Closed asor12 closed 4 years ago
I had a similar problem recently which was related to missing elements in the hOCR that are expected by the transformations. Unfortunately, a hOCR file passing validation does not seem to guarantee a successful conversion to ALTO (assuming yours validated). You should check https://github.com/filak/hOCR-to-ALTO/blob/master/hocr2alto2.0.xsl.
The missing page dimensions are related to the format of ocr_page's title attribute: the transformation expects something like title="image "wetzel_reisebegleiter_1901_0021_800px.jpg"; bbox 0 0 800 1095; ppageno 0"
see line 150.
Unfortunately I can't tell why you got the second file, did you try conversion to several alto versions and the second file is from another attempt? It looks to me that the first file is ok in principle but the transformation stopped at some point because there are a few assumptions about the hOCR file format. The second file looks somewhat broken (note the None
as first string before the actual OCR words follow). Maybe someone else can comment on it as I don't have experience with the GUI and it could be an artifact from using it as well.
################
▶ _Written exercise 1_
List the three keywords that make up the title attribute value the forum post says the transformation expects.
▶ _Written exercise 2_
Answer these questions from the forum post:
(a) The missing page dimensions are related to the format of which attribute?
(b) Which line of the transformation file does the forum post point to?
(c) What appears as the first string in the second file before the OCR words?
▶ _Written exercise 3_
Rewrite the forum post from "The missing page" to "see line 150.", changing "page dimensions" to "page size".

▶ _Data segment_
################
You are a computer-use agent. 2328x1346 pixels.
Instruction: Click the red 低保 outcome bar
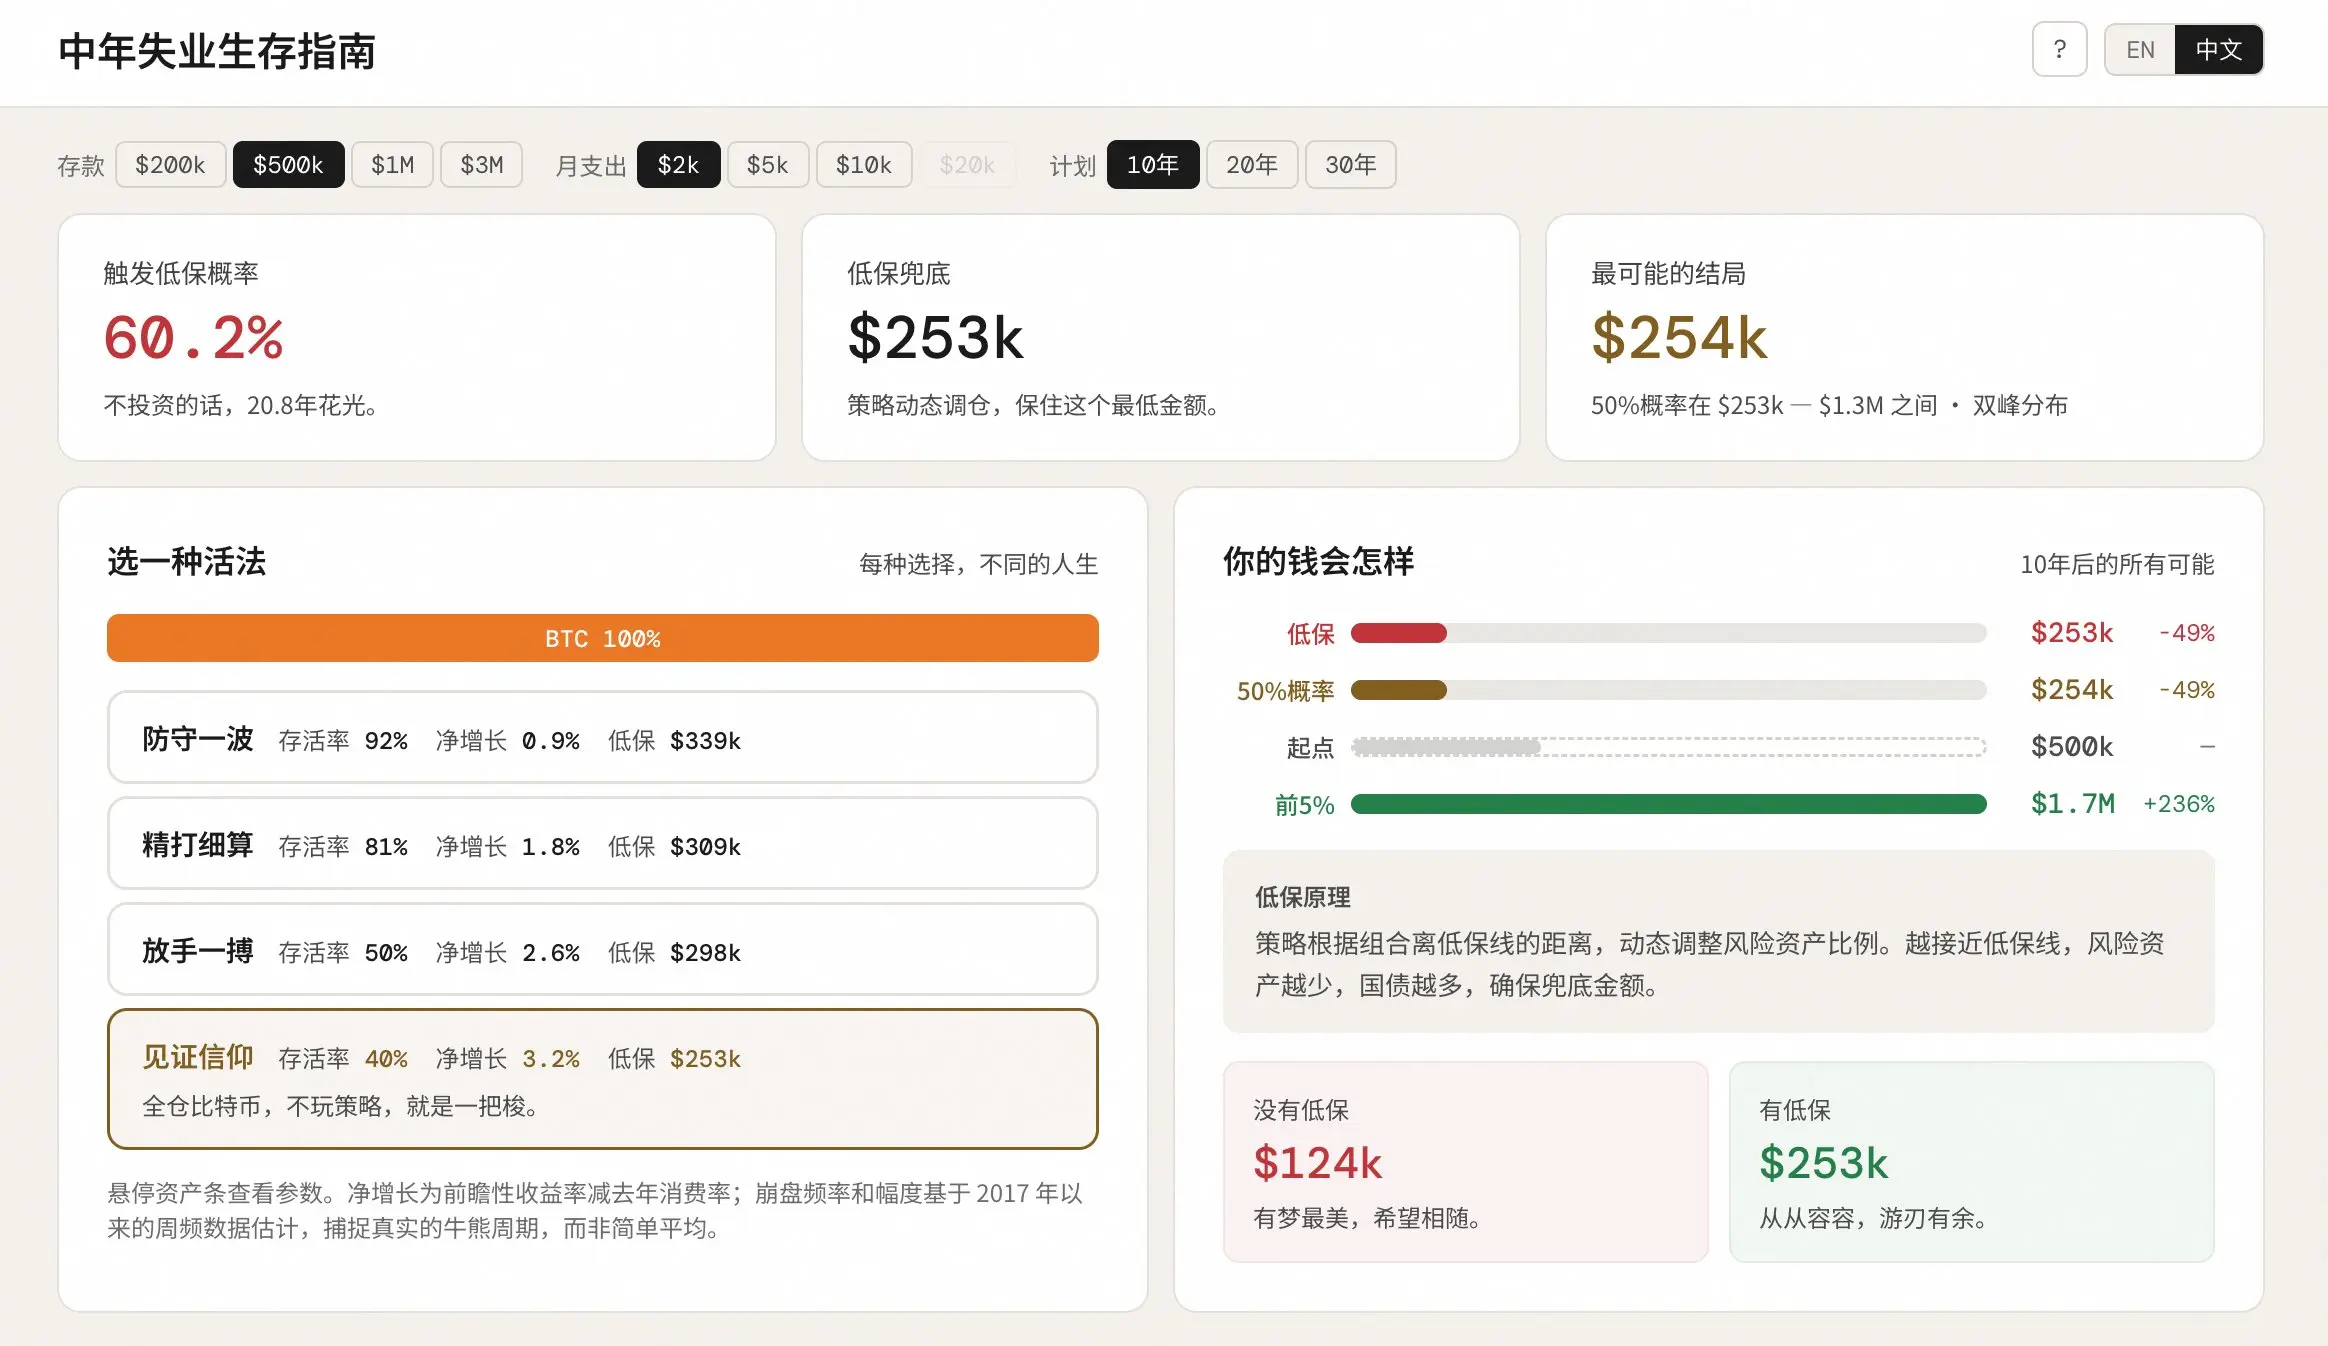click(x=1398, y=633)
################
▶ _Correct answer 1_
image, bbox, ppageno

▶ _Correct answer 2_
(a) The title attribute of ocr_page
(b) Line 150
(c) None

▶ _Correct answer 3_
The missing page size are related to the format of ocr_page's title attribute: the transformation expects something like title="image "wetzel_reisebegleiter_1901_0021_800px.jpg"; bbox 0 0 800 1095; ppageno 0"
see line 150.